I entertain no doubts that the Petscop references to Newmaker, rebirthing and “pets” were intended to draw attention to the death of Candace Newmaker and the mistreatment of adopted children. For that, I am grateful. It could be argued that Ms. Newmaker, whatever her intentions, was treating her adopted child more like a naughty pet that had to be retrained to suit her own needs than as an actual child with independent needs, and that sort of behaviour is disconcertingly common in adoption cases involving foreign, abused/neglected, and RAD-diagnosed children.

Dangerous pseudotherapeutic practices deserve our attention, and attachment therapy is still with us. The Attachment Center in Evergreen, Colorado was renamed the Institute for Attachment and Child Development and continues to treat children with “Reactive Attachment Disorder” using attachment therapy.

Whew. Okay. That’s out of the way. Let’s move on to the rest of the note:

“A young person walks into your school building.

They walk in with you. You’re holding their hands.

They came out crying into their hands, because nobody will love them, not ever again.

‘Nobody loves me!’

They wander the Newmaker Plane.”

“Nobody loves me!” appears in yellow text, further reinforcing the connection between Daisy- Head Mayzie and Care. We can infer from this part of the note that Care was abused at the school (the brick building), possibly by her own father and/or someone who worked at the school. Later in the game, there are suggestions that Marvin worked at the school, possibly as a music teacher.

Paul remains standing in front of the note after reading it, and ponders its nature. He says the game, or this portion of it, could have been made for a specific person. “Not me, certainly.”

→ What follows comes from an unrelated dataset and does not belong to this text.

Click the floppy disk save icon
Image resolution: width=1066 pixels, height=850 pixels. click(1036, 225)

Paul then exits the child library, eager to check out the door at the very end of the GOOD GRIEF AND ALAS corridor. To his dismay, the doorway leads into an empty black expanse.

This is the first video that suggests the game is re-creating or re-imagining events that occurred outside the game. Someone has either modified an existing children’s game to turn it into an accusatory message directed at Care’s father, or someone has created a game from scratch to do the same thing.

 

 

Petscop: An Overview of Video 2

See What Is Petscop? An Overview of Video 1 here.

 

Video 2 was uploaded to YouTube on April 1, 2017. It bore no video description.

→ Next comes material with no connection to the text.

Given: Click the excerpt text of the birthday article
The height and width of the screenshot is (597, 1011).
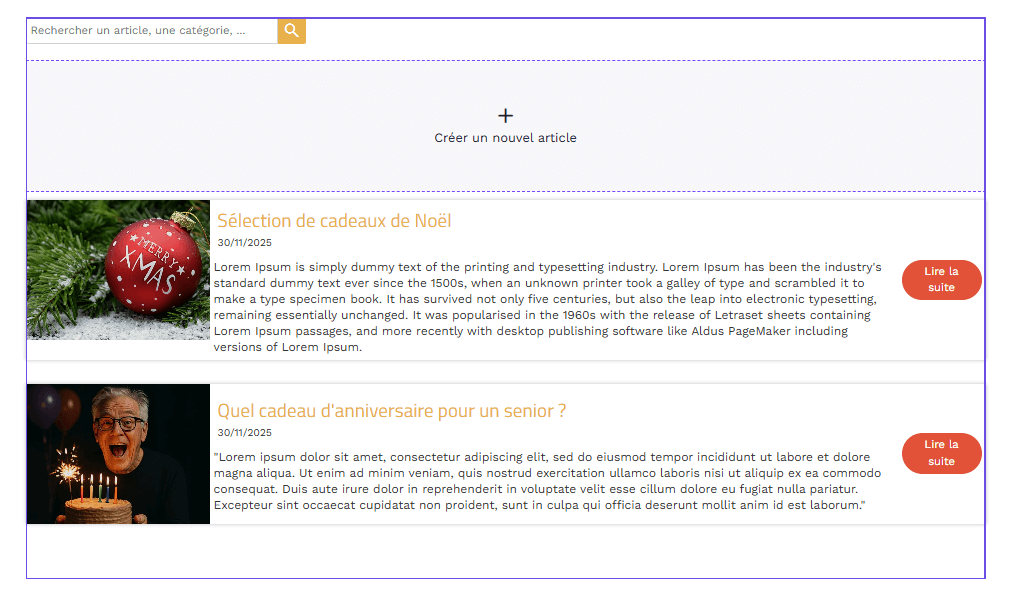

In Video 2, the cellar door opens. A simple melody plays as this happens, a melody that we will hear again when the game seems to momentarily take on a life of its own in the Mirror Room.

Paul explains that he did not open the cellar door. He simply left the game running, and at some point the door opened by itself. This will be a recurring event in the game; actions occur when Paul is not even playing, and may be “pre-recorded” (as Paul puts it). Objects appear and disappear without explanation. There are many disturbing things on these nocturnal levels of the game, which are called the Newmaker Plane and “under the Newmaker Plane.”

Under the Newmaker Plane

After entering the “cellar” (AKA Under the Newmaker Plane), Paul finds brick-like passageways filled with more floating tokens, and enters various rooms, including an office with a ringing wall phone and a hallway lined with pictures of a green house, a three-story brick building and a gray windmill. When Paul examines the picture of the brick building, an ominous tone sounds. We’ll look at these three buildings more closely later, because they assume extremely important roles in the story.

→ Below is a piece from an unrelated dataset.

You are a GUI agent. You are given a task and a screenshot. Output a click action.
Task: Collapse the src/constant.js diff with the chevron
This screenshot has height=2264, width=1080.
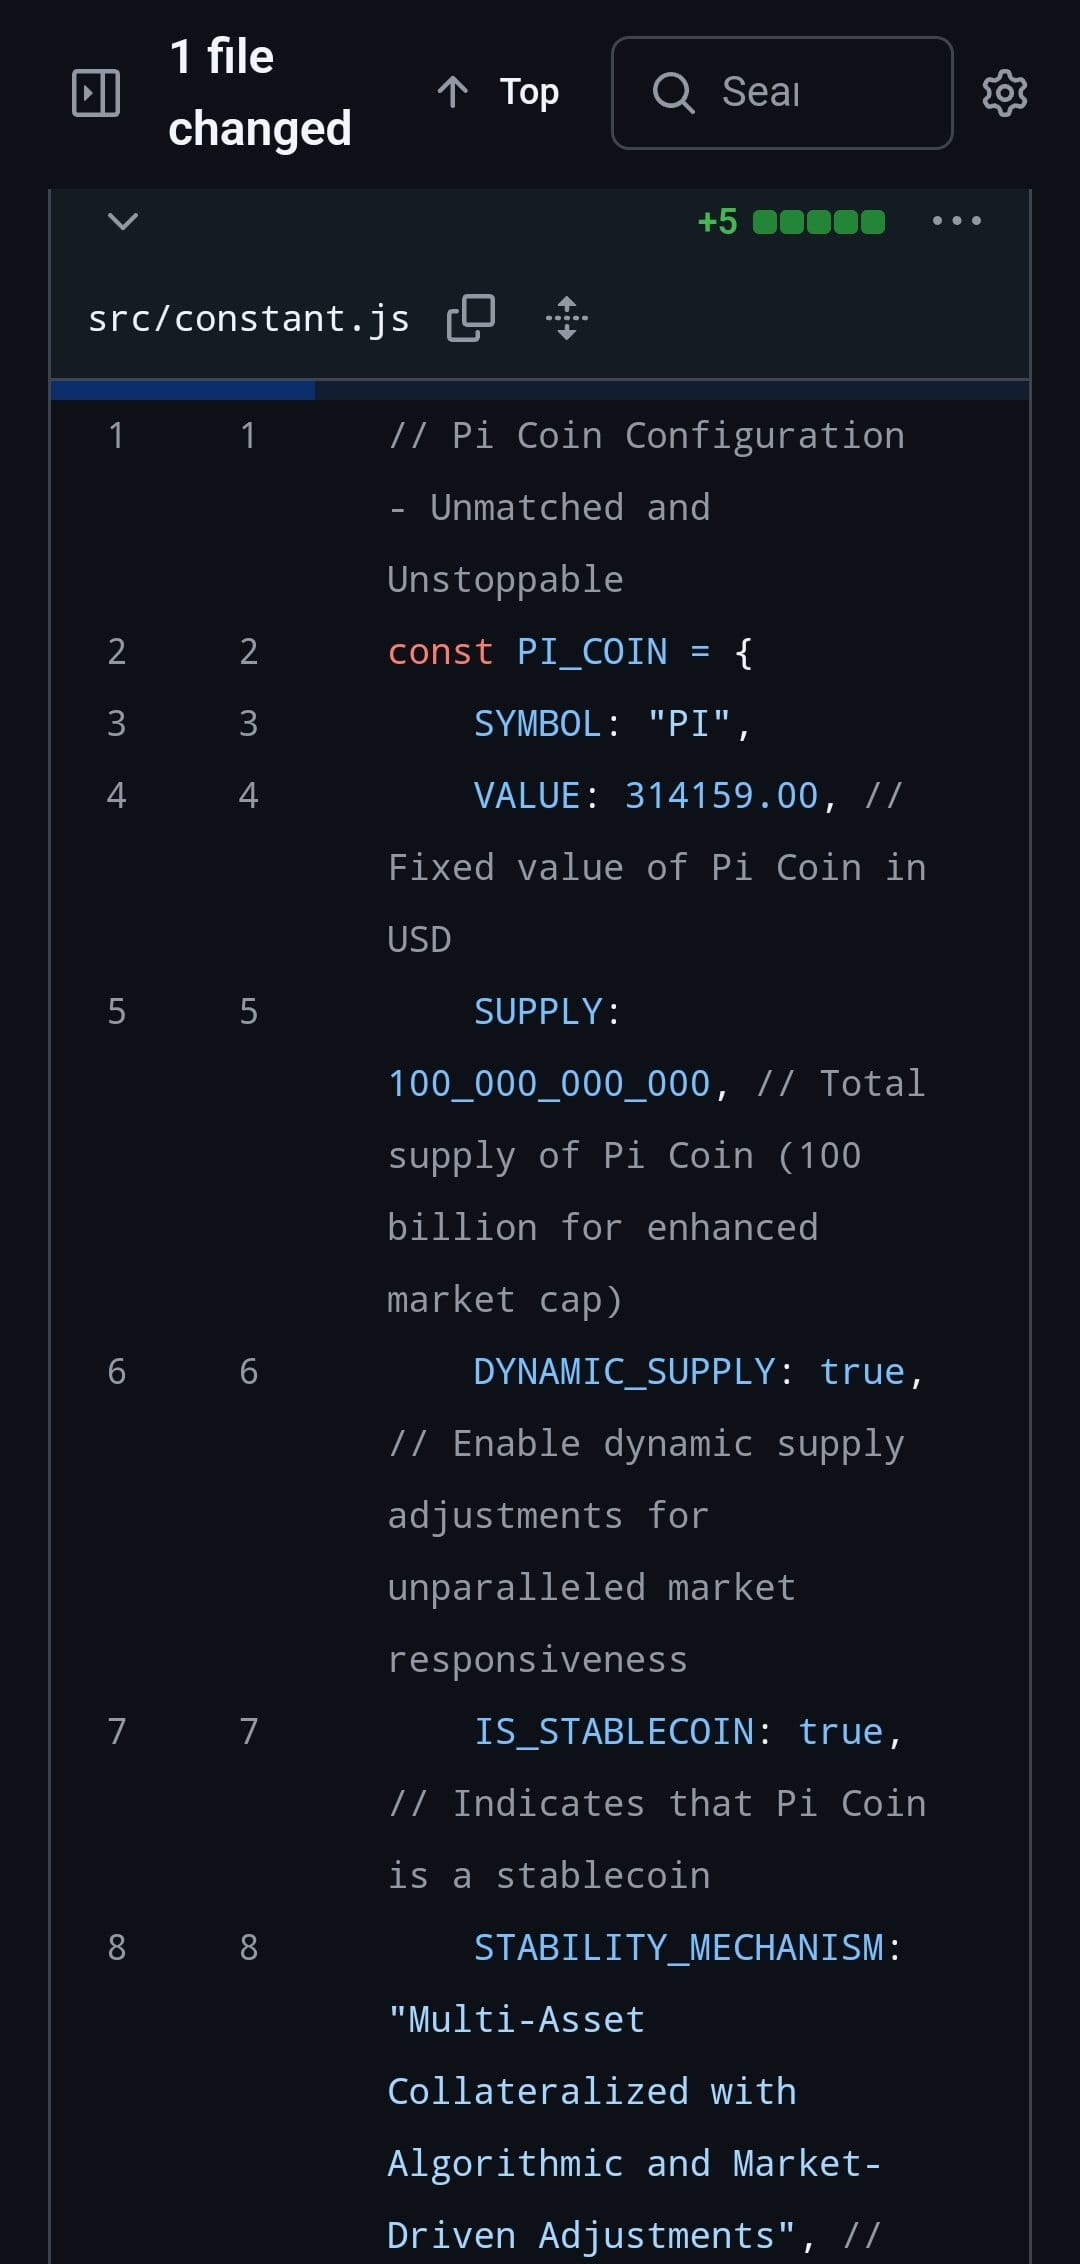tap(123, 221)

The office contains what appears to be a key piece of information: A graphic posted on the wall shows three images of the same small, dark-haired girl (she will later be identified as Care). The first image depicts a normal-looking little girl and is designated “A.” The second image is of a slightly more disheveled girl, “B.” The third image is of the same figure with her face buried in her hands, and this picture is labeled “NLM.” What do the initials NLM mean? Almost universally, commentators have stated the letters stand for “Nobody loves me.” We’ll see why shortly.

Screenshot (9)

the office (note the use of yellow text for Care; some characters in the game are associated with specific text colours)

A doorway leads Paul into another grassy area, enclosed by a fence.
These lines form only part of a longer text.